Je lève la tête, surprise par un bruit assez tumultueux qui monte de la rue et envahit presque la pièce. La Comtesse ne s’était pas trompée. Elle bondit littéralement de son lit, trop heureuse d’imaginer que des manifestants soient en train de se rassembler sous ses fenêtres. Robinsonades, dit-elle avec une sorte de joie mauvaise, beaucoup trop de robinsonades ! Vous avez entendu parler, bien que vous ne lisiez pas les journaux, des écologistes et de ceux qu’on appelle les verts… en Hongrie, ce sont les bleus… voilà les robinsons modernes… il faut leur opposer les saines réalités du peuple et de la rue… Avant même que j’aie eu le temps de dire quoi que ce soit, elle va vers la fenêtre, en chemise, tire les rideaux, ouvre largement les persiennes d’une façon si déterminée que j’ai le sentiment qu’elle va commettre inéluctablement un véritable acte de folie ou, en tout cas, s’exposer en cette saison aux périls d’un brutal refroidissement qui, à son âge, pourrait être mortel. Que faire pour la retenir ? Sa véhémence paraît plus forte que tout. Je songe un instant à appeler la servante, mais je pressens que cela apporterait probablement plus de complication que d’aide. J’essaie pourtant d’éloigner la vieille dame de la fenêtre. Elle me désarme en disant : Laissez-moi faire, j’ai tout prévu !

Elle a en effet rassemblé sous son lit plusieurs des drapeaux rouges de sa collection. Elle écarte le chat mauve qui dort sur l’un d’eux. Elle les retire un par un et les brandit maintenant à la fenêtre, avec les signes de la plus vive excitation. Elle se penche tellement que j’ai peur qu’elle ne tombe et je m’agrippe à sa chemise pour la retenir.

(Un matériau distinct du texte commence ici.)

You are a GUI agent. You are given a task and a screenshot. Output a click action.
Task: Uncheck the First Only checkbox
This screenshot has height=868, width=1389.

Effectivement, le cortège des manifestants est en train de passer dans la rue. On peut voir toutes sortes de banderoles, notamment des banderoles de la C.G.T. Des hommes et des femmes se tiennent par le bras en scandant des slogans, certains ont leurs uniformes de travail, des vêtements de traminots. Je redoute qu’on ne prenne l’initiative intempestive de la Générale pour une provocation et, de fait, le cortège s’arrête un moment sous les fenêtres, les manifestants se rassemblent sur le trottoir, semblant marquer le pas d’une manière inquiétante, les yeux interrogateurs, les visages levés vers la façade de l’immeuble. Il en arrive d’ailleurs de tous côtés, une foule s’agglomère. La Comtesse semble tout à fait satisfaite et remue avec fougue ses vieux bras, de droite à gauche, pour agiter ses drapeaux historiques dont elle secoue littéralement la poussière aux quatre vents. Je ne sais que faire. La foule, dirait-on, gronde. Mais, tout d’un coup, au contraire, c’est comme un vaste vivat qui monte d’elle, une houle d’acclamations. Jamais sans doute on n’a vu autant de monde sous ces fenêtres. Ni entendu une telle clameur. La Générale tourne vers moi un visage radieux et impérieux et me demande d’aller chercher, toujours sous son lit, une cassette où elle a enregistré, dit-elle, l’Internationale.